Burgers gevangen tussen twee vuren


Markeren

Deel

Route


De strijd rond de verkeersbrug trof niet alleen Britten en Duitsers, maar ook Nederlandse burgers. Veel van de mensen die rond de brug woonden, scholen in hun kelders totdat de situatie te gevaarlijk werd en zij tijdens de gevechten en tussen de strijdende partijen door zichzelf in veiligheid moesten zien te brengen. Een van deze families die dit overkwam, was de familie Hoefsloot.

Aan de Eusebiusbuitensingel 59, waar nu het kantoorgebouw van Rijkswaterstaat staat, woonde in de oorlogsjaren de familie Hoefsloot; Oma en Tante Con op de begane grond, samen met een verpleegster, en op de eerste verdieping de 22-jarige Piet met zijn 10 broertje en zusjes in de leeftijd van 5 tot en met 21 jaar en hun moeder. Op zondagavond 17 september vluchtten zij de kelder van het gebouw in als zij buiten horen schieten. Al snel werd duidelijk dat er Britse soldaten in de omgeving waren en zich ingroeven of verschansten in gebouwen, onder andere de Van Limburg Stirumschool aan de overkant.
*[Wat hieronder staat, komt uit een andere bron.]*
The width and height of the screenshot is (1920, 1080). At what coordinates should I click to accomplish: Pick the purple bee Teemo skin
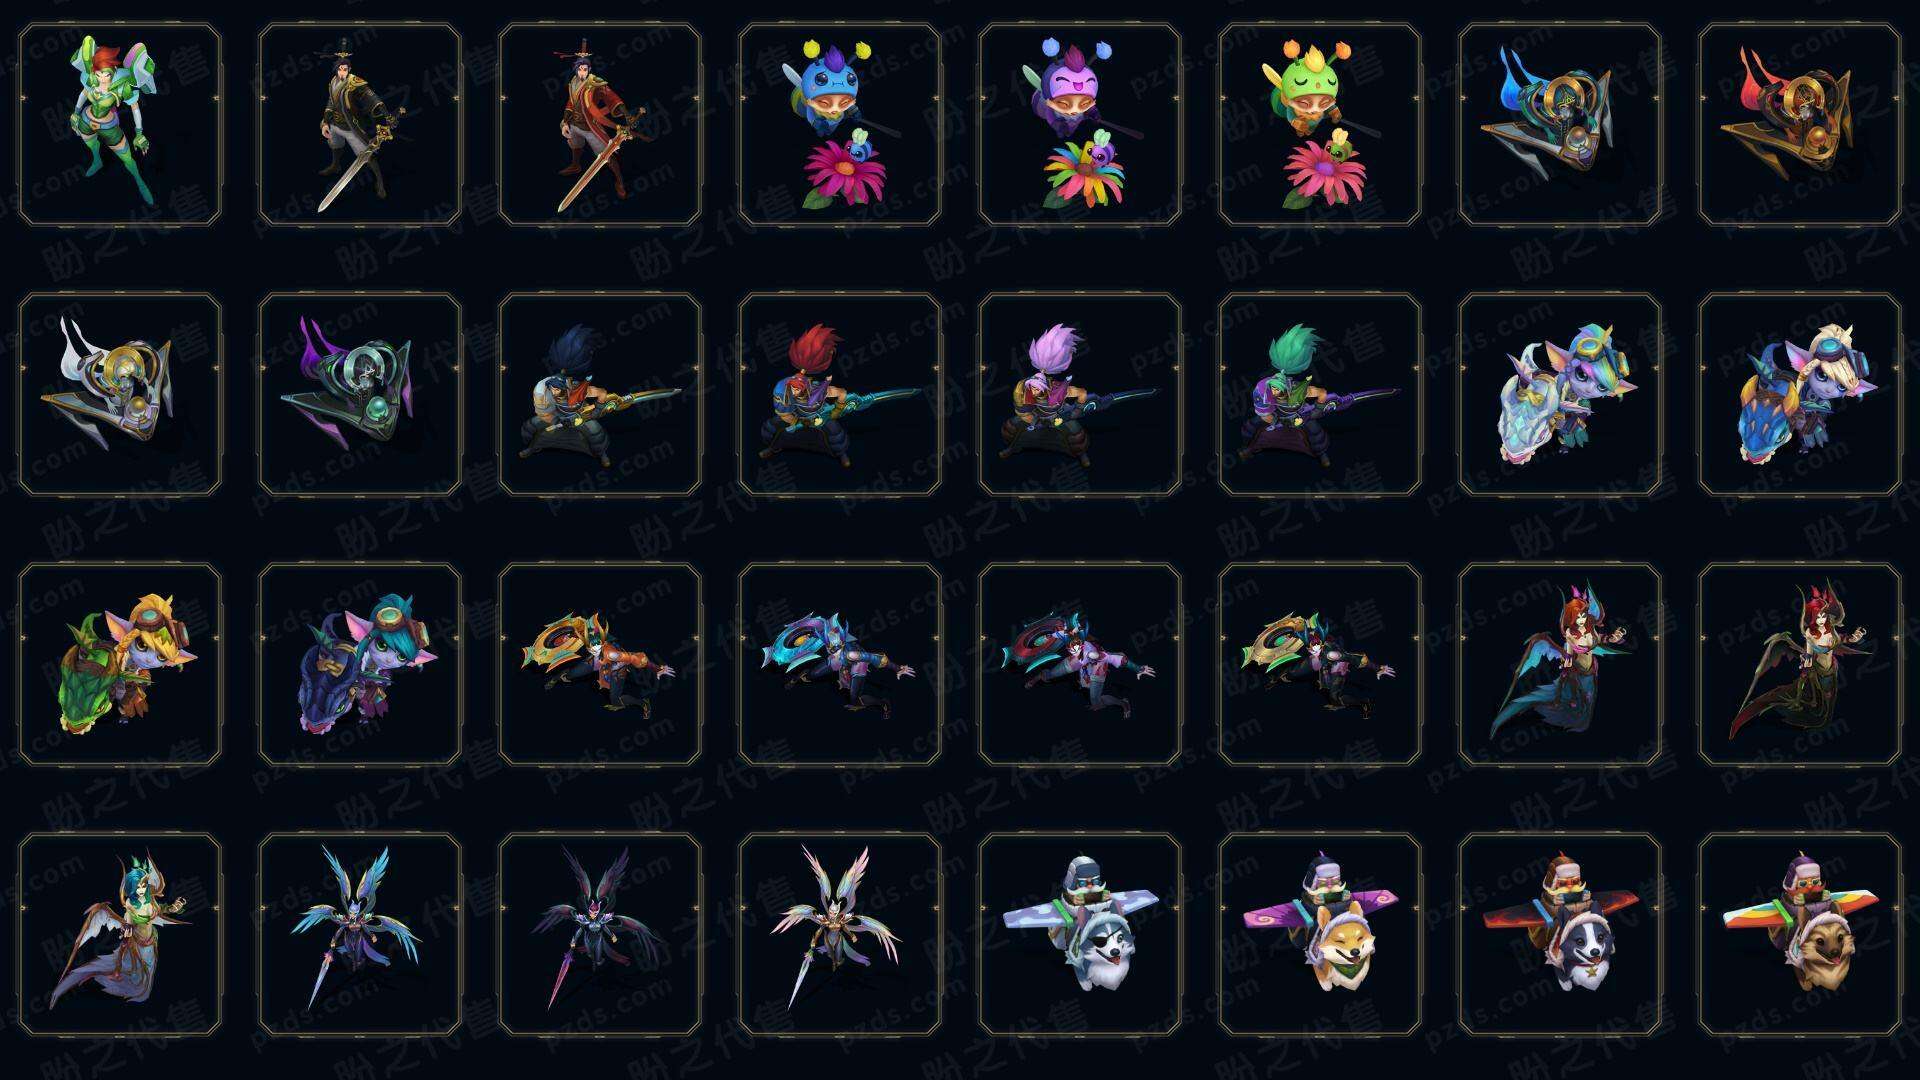tap(1080, 124)
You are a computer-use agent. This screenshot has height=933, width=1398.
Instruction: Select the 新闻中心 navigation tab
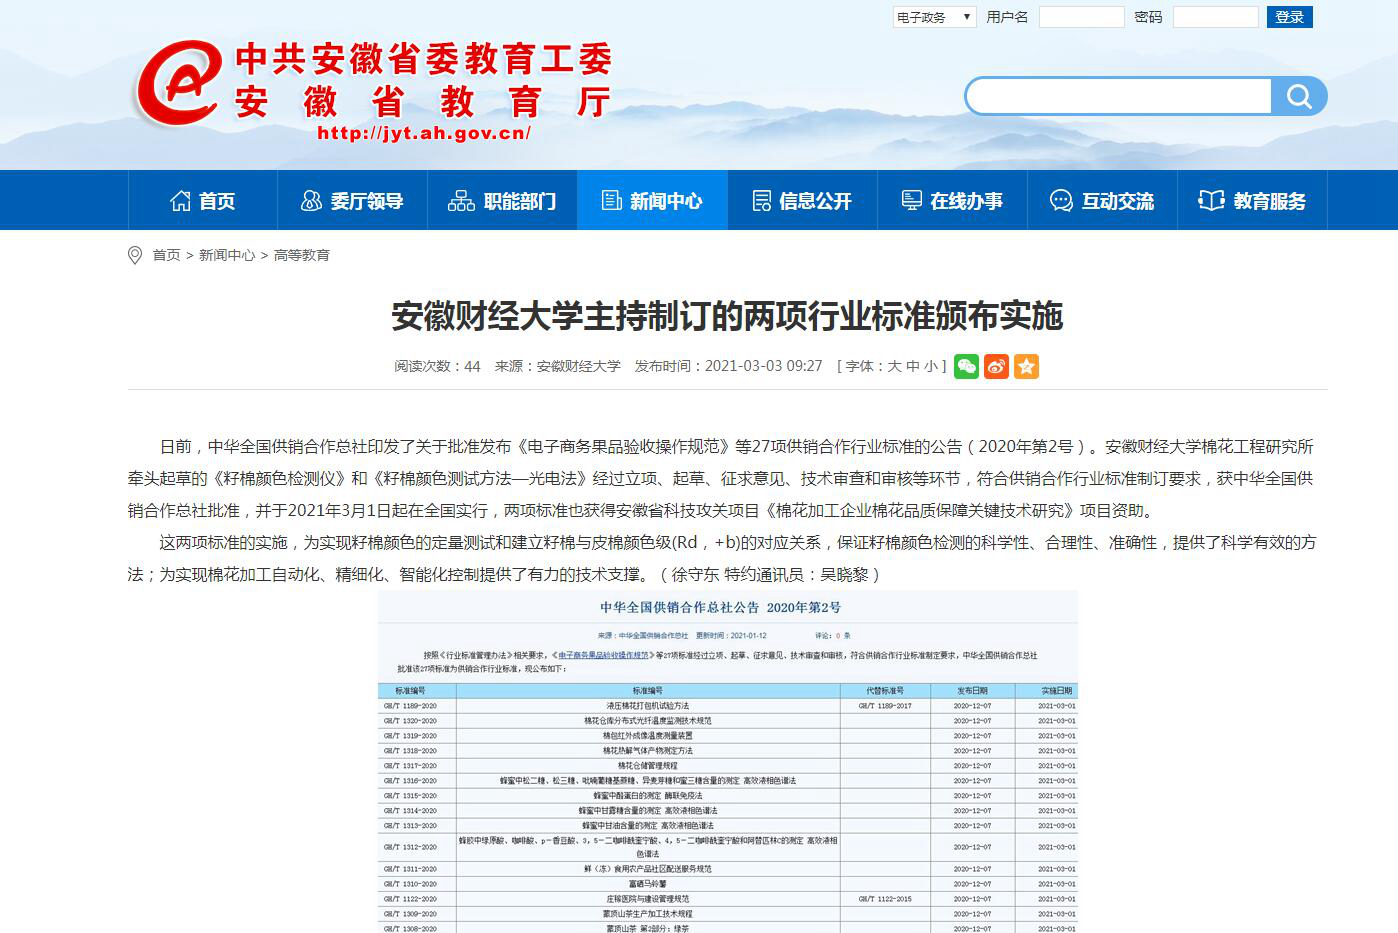[x=652, y=201]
Gedurende de volgende dag bleef de familie in de kelder terwijl zij buiten het lawaai van de gevechten tussen de Britten en de Duitsers hoorden. Een angstige nacht in de kelder volgde, en op dinsdag 19 september werd de situatie te gevaarlijk voor de familie. Verschillende huizen van hun buren stonden in de brand en het huis van de familie Hoefsloot kon ook elk moment in de brand gaan. De familie besloot te vluchten. Gewapend met een wit laken ging Piet naar de Britten om hen te vragen wat te doen. Een Britse soldaat gaf aan dat zij via het viaduct naar de westkant van het talud moesten gaan. Om 4 uur in de middag, nadat het schieten verminderde, vertrok de familie.
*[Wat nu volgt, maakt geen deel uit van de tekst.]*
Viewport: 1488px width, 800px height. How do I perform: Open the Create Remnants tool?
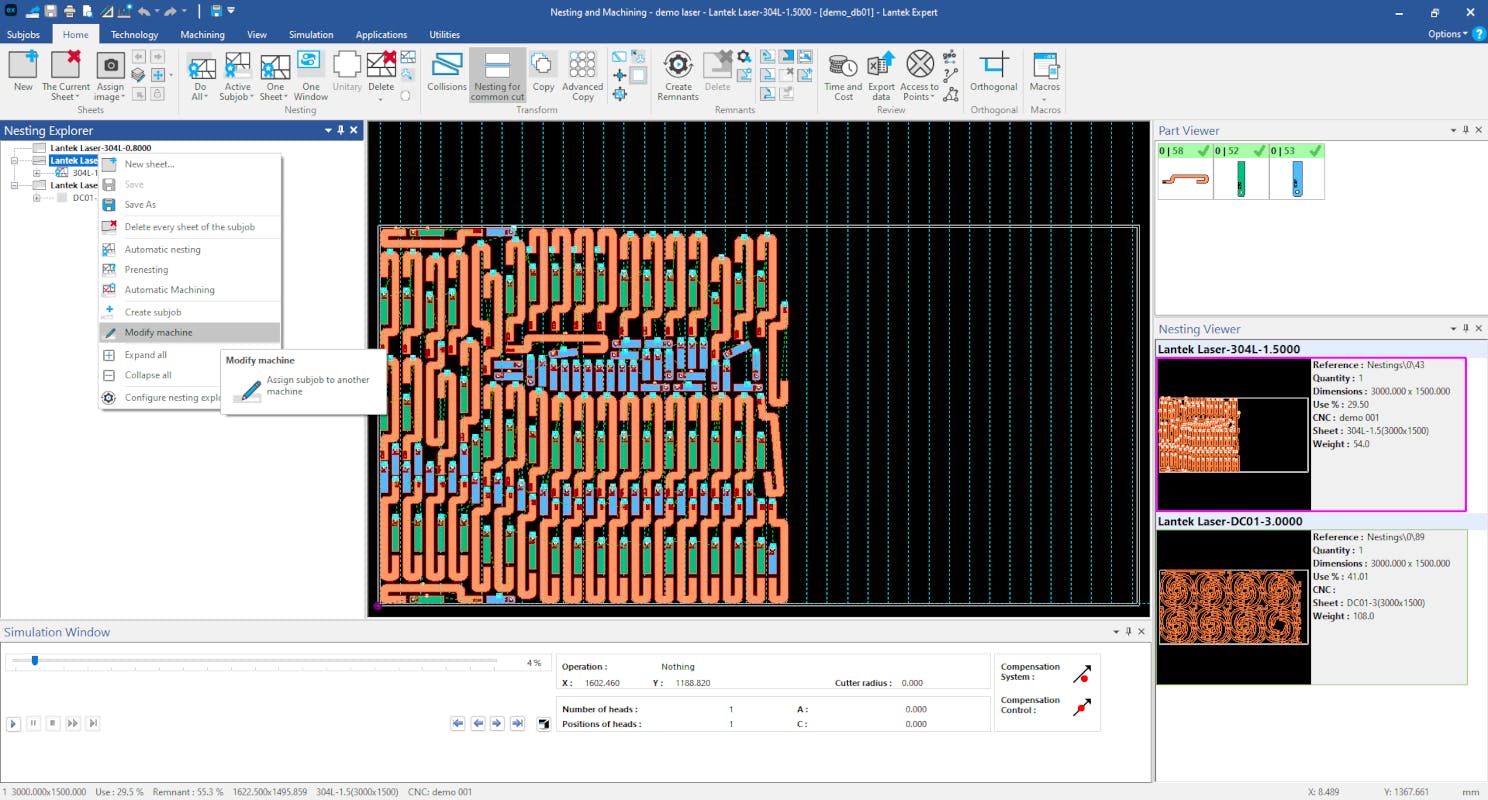point(678,72)
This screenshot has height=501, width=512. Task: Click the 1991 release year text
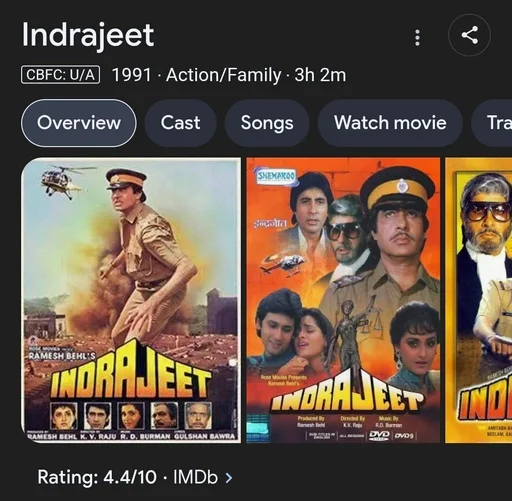tap(132, 75)
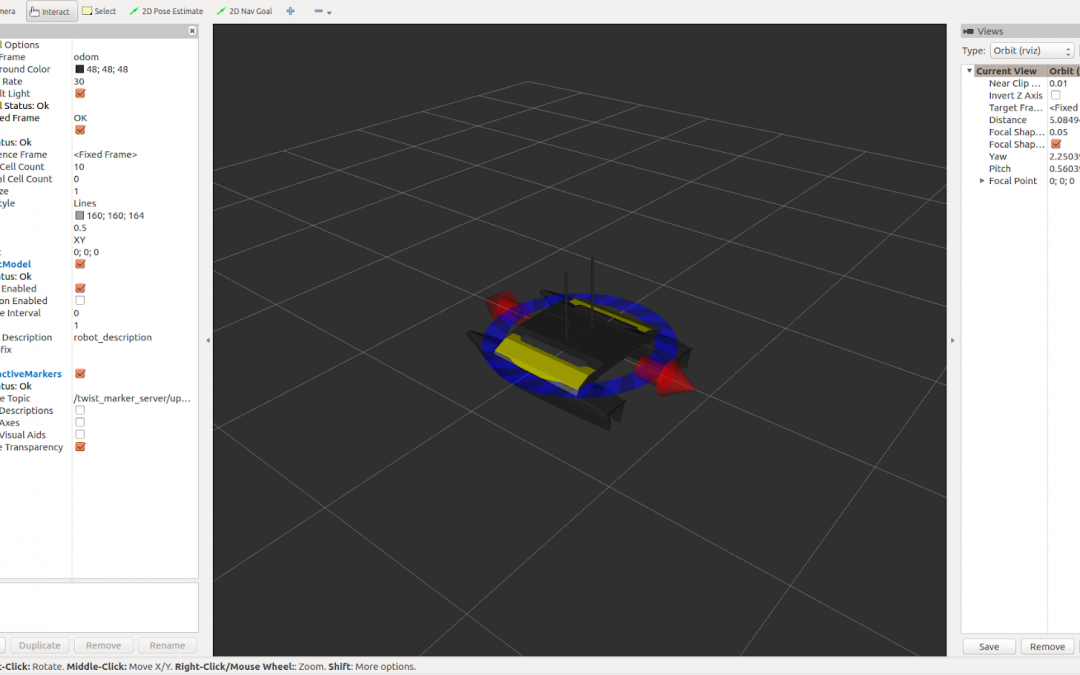Click the Duplicate button under Displays
The image size is (1080, 675).
pos(40,646)
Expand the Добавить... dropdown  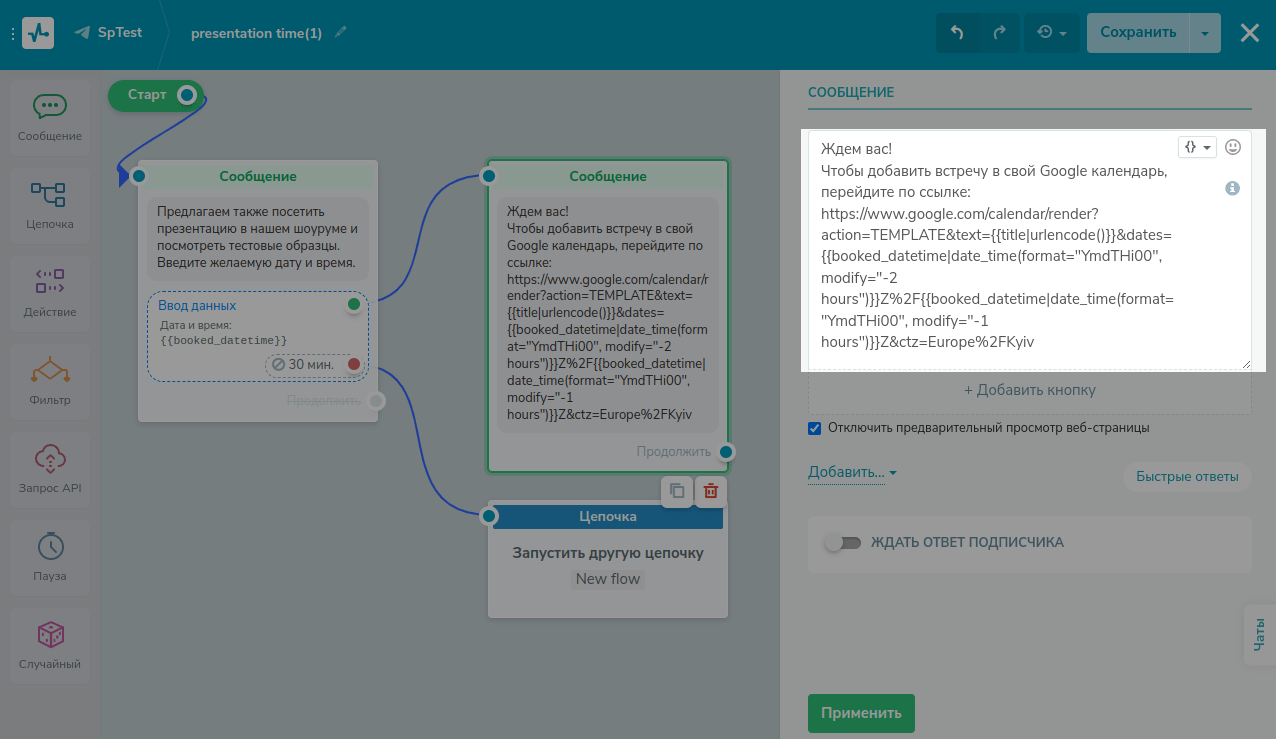point(852,472)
Piet gaf in 2012 het relaas: “Het was een hele stoet. Karel en ik liepen voorop met het witte laken, daarna kwamen de zusjes met de fietsen met enige bagage, het dienstmeisje, de verpleegster met onze grootmoeder in de rolstoel en tante Con en vervolgens mijn moeder met de vier jongste kinderen bij zich. Zusje Conny kwam als laatste en sloot de 16-koppige colonne af. Wij waren ons totaal niet bewust van de gevaren om ons heen, maar het kan niet anders dan dat de Duitsers ons met de witte vlag goed gezien moeten hebben. Toen wij het viaduct naderden werden wij(?) of de brug(?) echter wel beschoten. Wij zochten een schuilplaats tussen de meters dikke pilaren van de brug, hetgeen onze redding was. Toen ook deze schietpartij even ophield, holden wij naar de huizenrij aan de overkant (aan het zuidelijk uiteinde van de Eusebiusbinnensingel), waar wij werden binnengeroepen door een Engelse soldaat”.
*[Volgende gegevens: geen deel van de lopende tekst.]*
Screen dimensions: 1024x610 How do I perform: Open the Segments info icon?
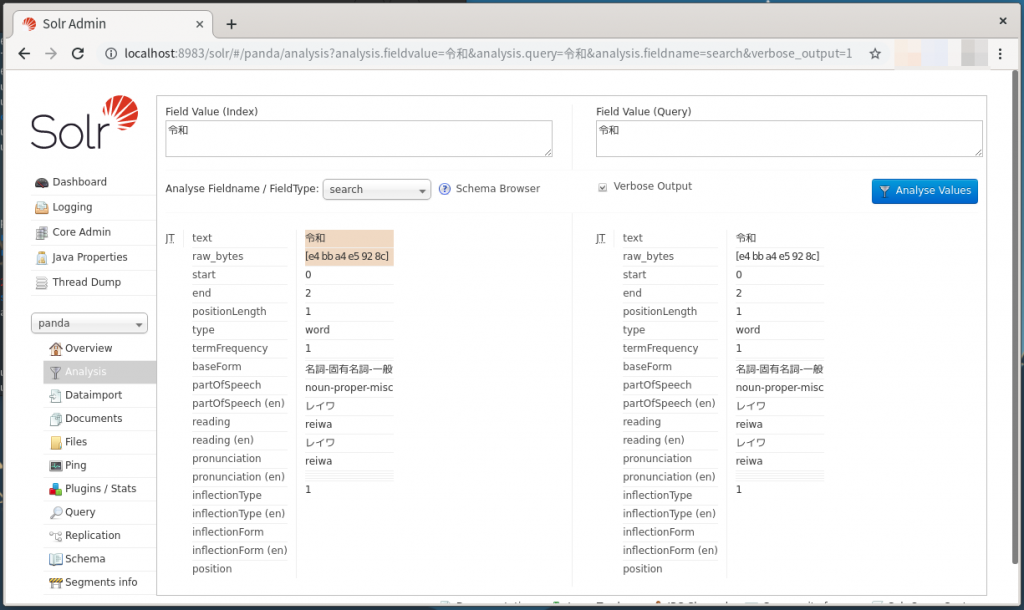coord(57,582)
De familie kwam in een kelder terecht waar ook andere Arnhemse burgers scholen. Na weer een angstige nacht kregen zij te horen dat het daar ook te gevaarlijk was en nu moesten zij geheel uit het gevechtsgebied vertrekken. Via de Hofstraat en de Markt vluchtte de groep weg van de gevechten totdat zij door Duitse troepen naar de Koningsstraat werden gestuurd. Daar werden de identiteitspapieren van Piet en de vriend van zijn zus, Karel, gecontroleerd om zeker te stellen dat zij geen Britten in burgerkleding waren. Pas daarna mochten zij het gevechtsgebied geheel verlaten en gingen zij naar familie aan de Bakenbergseweg in Arnhem-Noord.